Created on 03-06-2017 03:26 PM - edited 08-19-2019 01:20 AM
Hi,
I need Zeppelin applications to terminate after being idle for a certain duration and have tried a number of things with no success. The applications just stay in "RUNNING" state on YARN resource manager. Can someone suggest anything that I've missed where the applications are closed?
I'm using hortonworks with hadoop 2.7.3 with zeppelin,spark 1.6.2 and yarn.
I've set the zeppelin spark interpreters to be isolated, so each notebook session uses a different spark context. I have enabled dynamic allocation with the shuffle service and cannot see this having any effect. I've set the dynamic allocation attributes through YARN in the spark custom spark-defaults config, and also set them in the Zeppelin spark interpreter config.
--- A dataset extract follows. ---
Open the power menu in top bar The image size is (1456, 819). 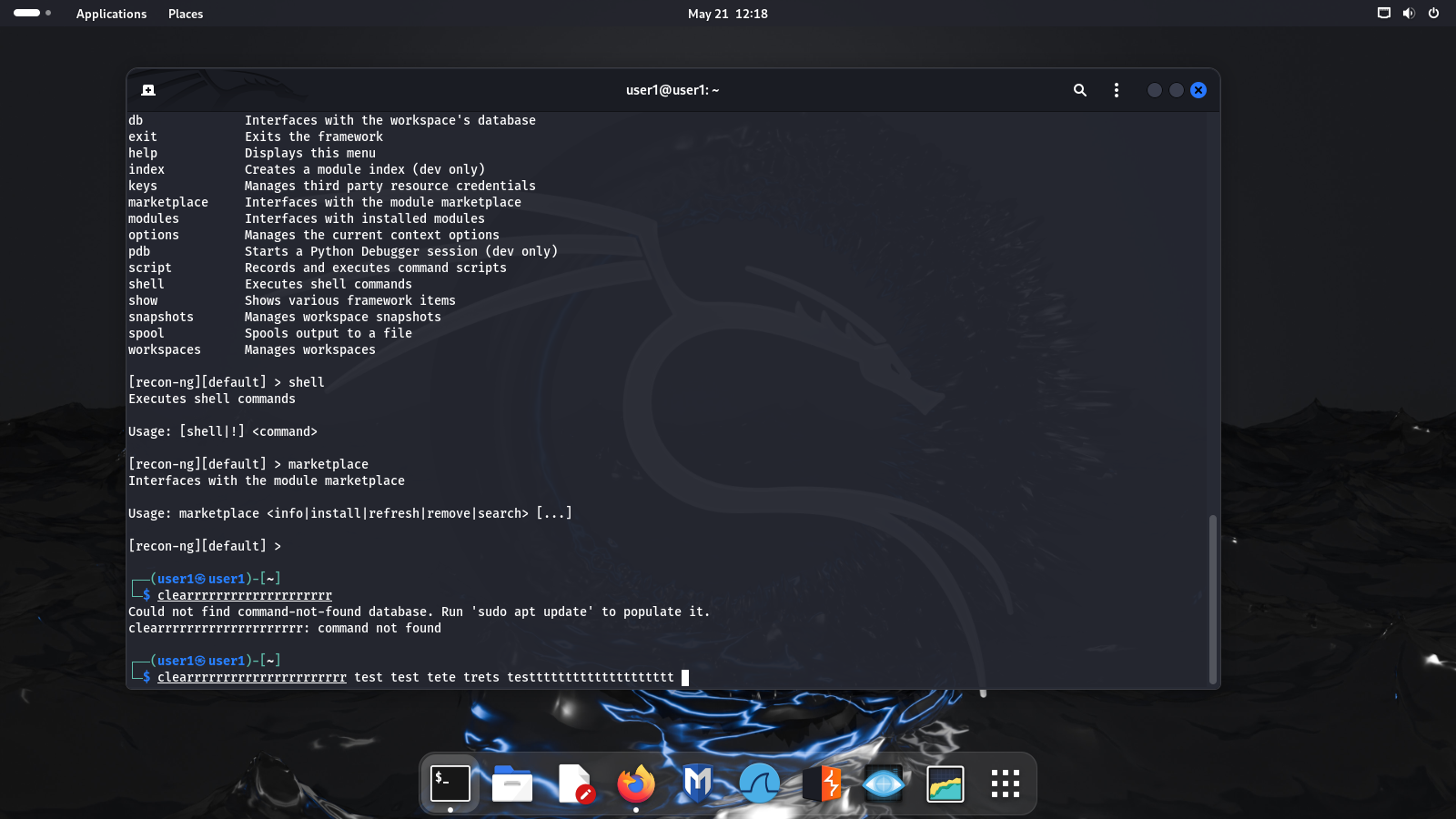[x=1433, y=14]
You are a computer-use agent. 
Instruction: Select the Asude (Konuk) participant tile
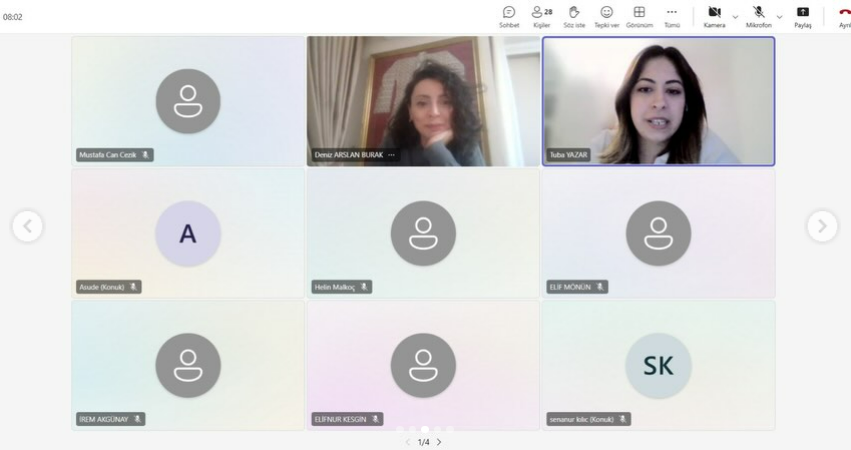pos(187,232)
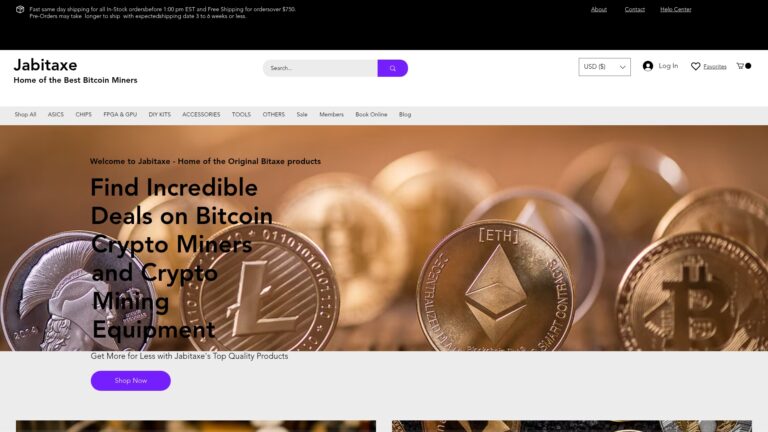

Below is a screenshot of the config values in Zeppelin spark interpreter:
My spark custom-defaults config is:
spark.storage.memoryFraction=0.45
spark.shuffle.spill.compress=false
spark.shuffle.spill=true
spark.shuffle.service.port=7337
spark.shuffle.service.enabled=true
spark.shuffle.memoryFraction=0.75
spark.shuffle.manager=SORT
spark.shuffle.consolidateFiles=true
spark.shuffle.compress=false
spark.dynamicAllocation.sustainedSchedulerBacklogTimeout=5
spark.dynamicAllocation.schedulerBacklogTimeout=5
spark.dynamicAllocation.minExecutors=6
spark.dynamicAllocation.initialExecutors=6
spark.dynamicAllocation.executorIdleTimeout=30
spark.dynamicAllocation.enabled=true
My YARN node manager config:
yarn.nodemanager.aux-services=mapreduce_shuffle,spark_shuffle
YARN yarn-site config:
yarn.nodemanager.aux-services.mapreduce_shuffle.class=org.apache.hadoop.mapred.ShuffleHandler
yarn.nodemanager.aux-services.spark2_shuffle.class=org.apache.spark.network.yarn.YarnShuffleService
yarn.nodemanager.aux-services.spark2_shuffle.classpath={{stack_root}}/${hdp.version}/spark2/aux/*
yarn.nodemanager.aux-services.spark_shuffle.classpath={{stack_root}}/${hdp.version}/spark/aux/*
(I've checked the shuffle jar file location and it does satisfy this)
yarn.nodemanager.aux-services.spark_shuffle.class=org.apache.spark.network.yarn.YarnShuffleService
I've also created a YARN queue for all Zeppelin tasks. Screenshot of settings below:
Below is a screenshot of how YARN Resource Manager looks after 2 Zeppelin notebooks have been run. I can see the spark interpreter spark.executor.instances has ended up being used (10+1).
These applications stay running unless killed or spark interpreter is restarted. How can these be removed when idle?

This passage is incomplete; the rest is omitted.